Israeli General (b. 1966)

Yoel Strick (יואל סטריק; born 1966) is an Israeli Major General (Aluf) in the IDF reserves and formerly commanded the Ground Forces Command.

==Military service==
Strick began his military service in the Israel Defense Forces in 1985, as a cadet in the Israeli Air Force (IAF) Flight School. He did not complete his pilot training, and transferred to the Paratroopers Brigade. He served as a soldier and a squad leader. He became an infantry officer after completing Officer Candidate School and return to the Paratroopers Brigade as a platoon leader. Afterwards, he transferred to Givati Brigade, and served as a company commander. During his career Strick led the Brigade's Anti-tank company in counter-guerrilla operations in South Lebanon. Afterwards, he commanded a battalion in Givati, the Battalion of the IDF Infantry Officers' School, the 5th Infantry Brigade, and the Regional Brigade in the Gaza division counter-terror operations in the Second Intifada.

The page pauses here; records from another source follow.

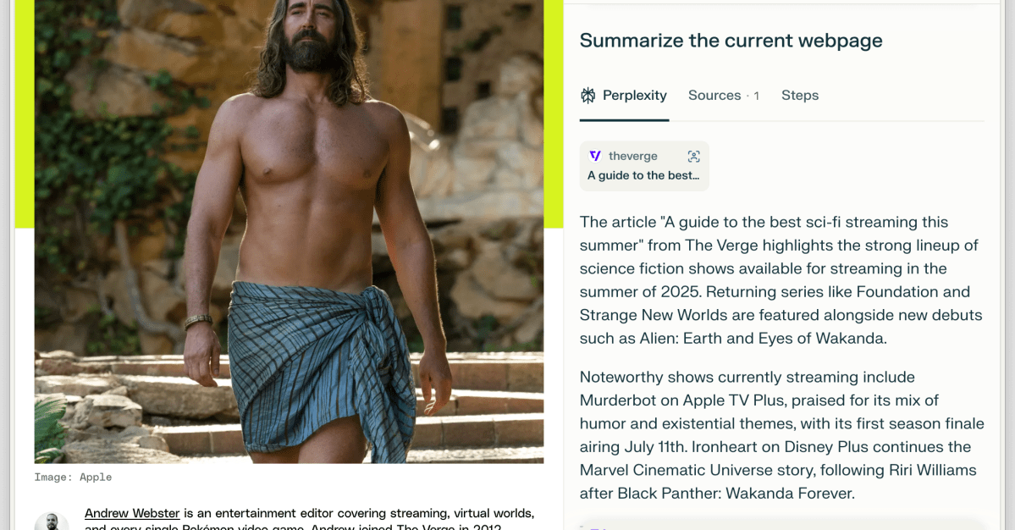This screenshot has height=530, width=1015.
Task: Open the Steps tab
Action: 800,96
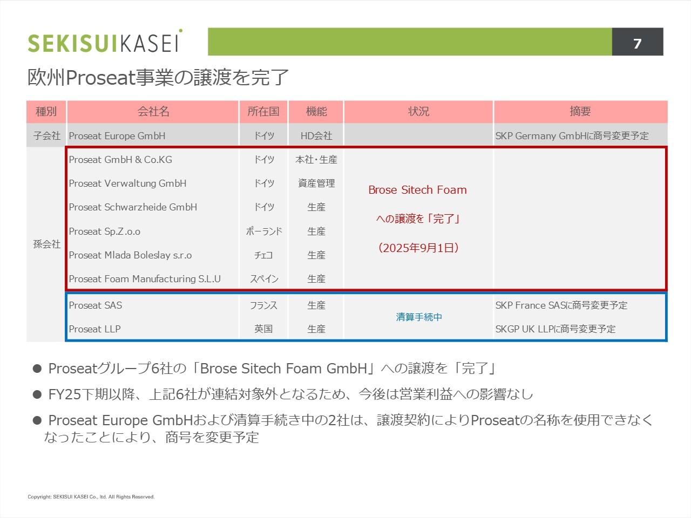Click the 孫会社 category cell

[x=46, y=244]
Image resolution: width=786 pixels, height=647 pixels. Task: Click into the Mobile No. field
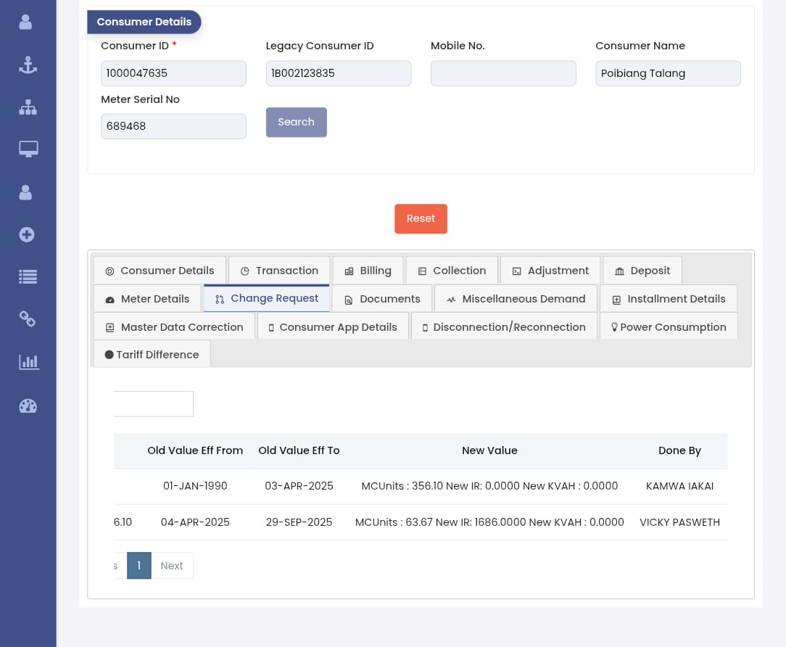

In 2005, he was given command of the Givati Brigade, and he led its forces during 2006 Lebanon War. Afterwards, he commanded the 80th Division, 91st Division and the Operations Division of the IDF's Operations Directorate. In 2015 he was appointed head of the Home Front Command. In 2017 Strick was appointed head of the Northern Command, and commanded Operation Northern Shield. In 2019, Strick was appointed as commander of the Ground Forces Command, replacing Kobi Barak.